I think it is verb because do not before it
thanks

Hello ahmed mohamed salem,

That's correct, here the noun is being used as a verb. This is sometimes done in English and there's a a good blog post about it at the Oxford University Press's blog if you're interested in knowing more about it. It's not written for English learners, but I thought I'd at least mention it.

All the best,
Kirk
The LearnEnglish Team

Hi,
I've been confused about ''meet-up'' as well. I mean whether it's used as a noun in this context? Thanks!

Hi sambala,

Yes, in this context it is used as a noun. 'A meet-up' is generally an informal or social meeting to which many are invited but at which attendance is not obligatory.

 

Best wishes,

Peter

The LearnEnglish Team

Hi,
From what I known, there is no ''hot desk'' (as a verb) in any Dictionary. Instead, I only found out ''hot desking'' as a noun. So, what exactly does it mean and what are its form as a verb?
Sincerely!

Hello sambala,

According to the Cambridge Dictionary, 'hot desk' is a noun and 'hot-desk' is a verb. When you work in an office that hot-desks, you don't have a desk to yourself - you use whatever desk and computer you prefer. If you search the internet for 'hot desk' you'll find lots of articles about it.

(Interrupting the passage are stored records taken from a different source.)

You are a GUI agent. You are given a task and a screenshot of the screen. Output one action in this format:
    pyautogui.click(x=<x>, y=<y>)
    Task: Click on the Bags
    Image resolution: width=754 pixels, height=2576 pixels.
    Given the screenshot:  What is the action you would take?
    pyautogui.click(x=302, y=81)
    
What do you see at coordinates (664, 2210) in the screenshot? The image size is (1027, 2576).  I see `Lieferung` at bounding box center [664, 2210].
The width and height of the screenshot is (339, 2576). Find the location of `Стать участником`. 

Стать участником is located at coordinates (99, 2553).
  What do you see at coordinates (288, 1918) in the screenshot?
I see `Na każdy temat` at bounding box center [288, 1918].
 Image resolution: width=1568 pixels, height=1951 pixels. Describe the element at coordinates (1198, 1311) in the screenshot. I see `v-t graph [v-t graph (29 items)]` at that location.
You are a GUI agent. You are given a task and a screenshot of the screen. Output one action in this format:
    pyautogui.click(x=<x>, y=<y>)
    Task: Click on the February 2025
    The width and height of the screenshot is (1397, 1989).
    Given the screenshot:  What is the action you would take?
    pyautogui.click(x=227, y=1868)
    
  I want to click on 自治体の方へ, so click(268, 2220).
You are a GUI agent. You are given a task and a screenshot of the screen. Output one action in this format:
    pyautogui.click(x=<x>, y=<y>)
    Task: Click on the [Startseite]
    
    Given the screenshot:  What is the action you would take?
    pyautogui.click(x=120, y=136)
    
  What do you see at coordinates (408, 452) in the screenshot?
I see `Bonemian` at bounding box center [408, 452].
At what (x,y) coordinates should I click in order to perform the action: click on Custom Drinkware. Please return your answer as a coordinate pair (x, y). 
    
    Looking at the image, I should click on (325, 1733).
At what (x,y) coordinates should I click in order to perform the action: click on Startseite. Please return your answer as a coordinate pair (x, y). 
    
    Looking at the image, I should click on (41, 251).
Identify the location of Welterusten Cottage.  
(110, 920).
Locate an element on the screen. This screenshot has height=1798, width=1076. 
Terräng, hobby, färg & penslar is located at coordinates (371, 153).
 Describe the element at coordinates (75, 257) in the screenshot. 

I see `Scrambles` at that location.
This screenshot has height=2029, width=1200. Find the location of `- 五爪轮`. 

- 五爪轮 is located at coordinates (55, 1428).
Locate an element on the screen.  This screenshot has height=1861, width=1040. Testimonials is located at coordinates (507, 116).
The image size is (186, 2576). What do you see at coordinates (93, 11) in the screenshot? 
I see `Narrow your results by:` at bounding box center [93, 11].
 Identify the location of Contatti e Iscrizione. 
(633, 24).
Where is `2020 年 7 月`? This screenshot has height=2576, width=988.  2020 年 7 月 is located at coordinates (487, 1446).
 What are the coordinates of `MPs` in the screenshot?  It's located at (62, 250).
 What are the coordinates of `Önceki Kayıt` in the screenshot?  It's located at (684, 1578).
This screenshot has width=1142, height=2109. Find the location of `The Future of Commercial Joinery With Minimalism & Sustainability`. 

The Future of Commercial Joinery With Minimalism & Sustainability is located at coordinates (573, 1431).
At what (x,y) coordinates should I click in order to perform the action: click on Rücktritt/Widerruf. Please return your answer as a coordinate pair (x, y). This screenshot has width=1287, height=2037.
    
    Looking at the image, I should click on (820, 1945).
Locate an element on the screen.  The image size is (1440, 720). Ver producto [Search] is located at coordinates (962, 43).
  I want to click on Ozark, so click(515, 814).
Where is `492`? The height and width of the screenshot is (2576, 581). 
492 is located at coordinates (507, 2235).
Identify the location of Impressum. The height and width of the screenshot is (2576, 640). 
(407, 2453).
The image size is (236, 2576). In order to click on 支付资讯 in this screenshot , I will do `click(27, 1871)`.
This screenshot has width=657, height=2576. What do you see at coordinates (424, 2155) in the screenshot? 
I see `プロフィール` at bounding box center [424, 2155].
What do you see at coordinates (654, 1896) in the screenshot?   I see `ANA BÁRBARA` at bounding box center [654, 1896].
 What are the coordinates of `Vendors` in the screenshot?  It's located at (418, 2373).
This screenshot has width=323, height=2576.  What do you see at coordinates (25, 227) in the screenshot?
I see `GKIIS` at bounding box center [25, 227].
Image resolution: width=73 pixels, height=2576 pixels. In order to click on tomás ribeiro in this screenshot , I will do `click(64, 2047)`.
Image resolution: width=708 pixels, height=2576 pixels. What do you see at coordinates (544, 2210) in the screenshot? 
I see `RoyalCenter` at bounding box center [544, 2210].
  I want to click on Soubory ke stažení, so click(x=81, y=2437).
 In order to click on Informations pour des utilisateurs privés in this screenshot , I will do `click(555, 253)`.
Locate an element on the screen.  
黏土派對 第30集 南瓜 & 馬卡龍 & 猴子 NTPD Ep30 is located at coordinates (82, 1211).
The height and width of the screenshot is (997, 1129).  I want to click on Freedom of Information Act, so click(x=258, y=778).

Please be sure to check the Cambridge Dictionary for vocabulary in the future.

All the best,
Kirk
The LearnEnglish Team

Great way to learn English

Absolutely fantastic video i must confess.

Thank you very much for the chance. I feel more confident listening English. I am going to continue in this excellent webside. I love the advices and tips you wrote in the second task.